## The problem
Each line that includes the word "agent" should be copied from the records.

Information below:

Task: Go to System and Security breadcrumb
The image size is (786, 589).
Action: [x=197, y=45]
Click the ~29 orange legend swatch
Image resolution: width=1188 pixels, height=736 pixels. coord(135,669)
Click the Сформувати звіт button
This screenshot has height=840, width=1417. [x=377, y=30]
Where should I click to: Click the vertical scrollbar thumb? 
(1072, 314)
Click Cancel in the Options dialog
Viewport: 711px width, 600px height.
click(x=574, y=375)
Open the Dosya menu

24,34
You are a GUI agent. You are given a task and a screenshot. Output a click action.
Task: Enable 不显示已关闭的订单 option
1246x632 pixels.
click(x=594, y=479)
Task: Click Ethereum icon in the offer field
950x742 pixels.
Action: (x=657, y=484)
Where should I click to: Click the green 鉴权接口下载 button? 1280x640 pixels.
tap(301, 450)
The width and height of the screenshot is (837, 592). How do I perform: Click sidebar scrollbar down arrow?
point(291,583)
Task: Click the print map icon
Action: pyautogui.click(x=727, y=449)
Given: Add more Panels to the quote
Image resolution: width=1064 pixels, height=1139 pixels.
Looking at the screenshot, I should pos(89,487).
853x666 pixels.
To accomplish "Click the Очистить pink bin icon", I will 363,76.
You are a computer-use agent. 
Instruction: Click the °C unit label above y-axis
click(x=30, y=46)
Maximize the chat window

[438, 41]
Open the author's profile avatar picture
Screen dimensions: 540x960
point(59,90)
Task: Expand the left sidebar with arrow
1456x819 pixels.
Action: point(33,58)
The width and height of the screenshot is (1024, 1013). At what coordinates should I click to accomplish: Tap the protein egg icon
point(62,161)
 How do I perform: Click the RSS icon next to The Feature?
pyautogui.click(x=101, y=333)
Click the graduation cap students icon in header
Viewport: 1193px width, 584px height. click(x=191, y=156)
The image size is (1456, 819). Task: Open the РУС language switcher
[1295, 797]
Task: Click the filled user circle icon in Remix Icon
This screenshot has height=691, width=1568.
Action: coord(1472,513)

End of Information.

## Solution below
You are a GUI agent. You are given a task and a screenshot. Output a click action.
You are a computer-use agent. 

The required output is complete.